This unusually large famille verte charger is beautifully decorated in overglaze enamels and gold with a design of elegant ladies engaged in the four 'scholarly pursuits' of painting and calligraphy, playing the qin, and playing Chinese chess (weiqi). The two ladies playing chess, in particular, wear beautiful robes, which are decorated with finely-painted roundels - in gold on the outer blue robe and in black on the outer pale green robe. Even the details of the servants' dress are well painted.
The palette of this charger is distinctive, with minimal use of yellow or iron red, and greater use of various greens and cobalt blue enamel. As the blue enamel had only recently been developed when this charger was painted, it may be that the color-scheme was devised especially to draw attention to the new color. Previously, underglaze blue had been used with the famille verte enamel palette because of the difficulty of producing a good blue enamel using Chinese cobalt, which contains manganese. However, it had been found that the main famille verte palette was greatly enhanced by being painted onto a more opaque white glaze, through which the underglaze blue could not properly be seen. This was the spur to the development of the successful blue enamel seen on this charger.
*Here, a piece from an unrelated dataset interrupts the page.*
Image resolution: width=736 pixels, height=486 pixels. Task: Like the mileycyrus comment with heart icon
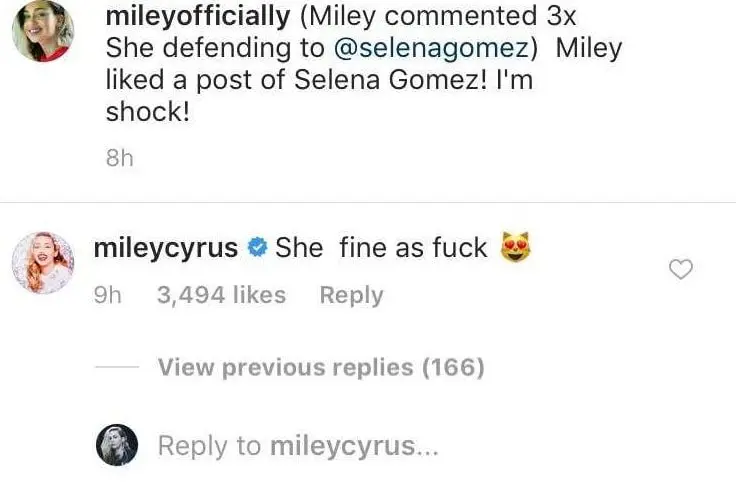pyautogui.click(x=680, y=268)
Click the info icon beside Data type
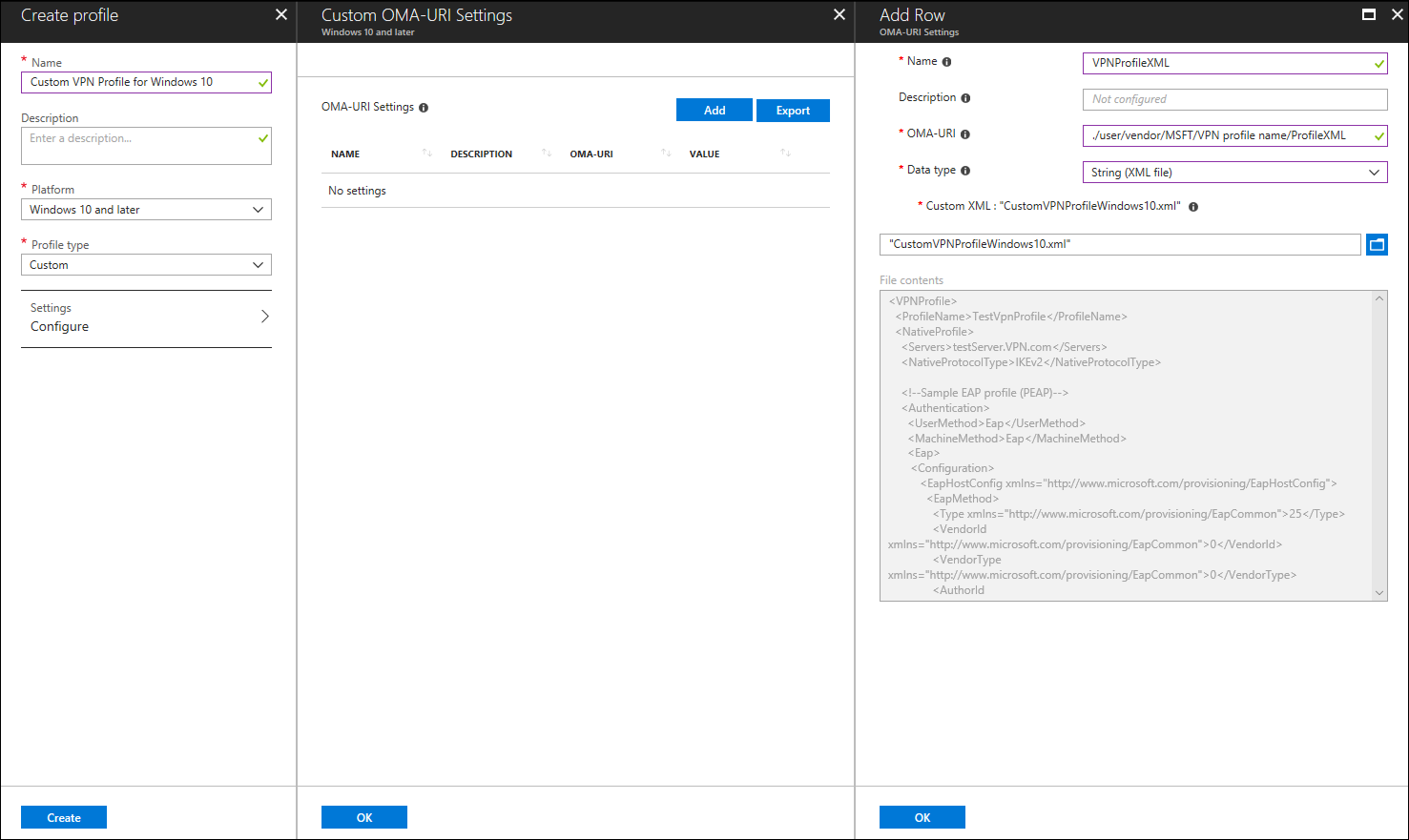The width and height of the screenshot is (1409, 840). coord(965,171)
The composition of the charger is also interesting. The interior is visually divided by a shallow terrace, onto which two of the pavilions open. Two ladies are seated in a smaller pavilion to the left, while four female figures can be seen around a table on the ground floor of the two-storey building on the right. The two most elegantly attired ladies are seated playing chess, watched by two standing figures, one of whom holds a fan decorated with bamboo. Seen through a moon-shaped opening on the right is a lady who stands deep in thought in front of a hanging scroll. She has a brush in her hand, and is about to paint or write on the scroll. At the window in the upper storey a lady sits playing the qin. Another lady, apparently coming to join the groups, has stopped on a bridge in order to talk to a servant carrying a basket.
The four 'scholarly pursuits' in which these ladies are engaged are usually associated with men, but they could also represent the pastimes of an accomplished lady. For example, elegant court ladies are shown 'Playing Chess in the Pavilion of Leisure' on an album leaf representing the third month from a collection of twelve album leaves showing the activities of court ladies in each month of the year by the court artist Chen Mei (c. 1694-1745), which is illustrated in The Golden Exile - Pictorial Expressions of the School of Western Missionaries' Artworks of the Qing Dynasty Court, Macao Museum of Art, 2002, p. 121, no. 45. These depictions so pleased the Qianlong emperor that in 1741 he had them copied in ivory by the famous carver Chen Zuzhang and added inscriptions of his own.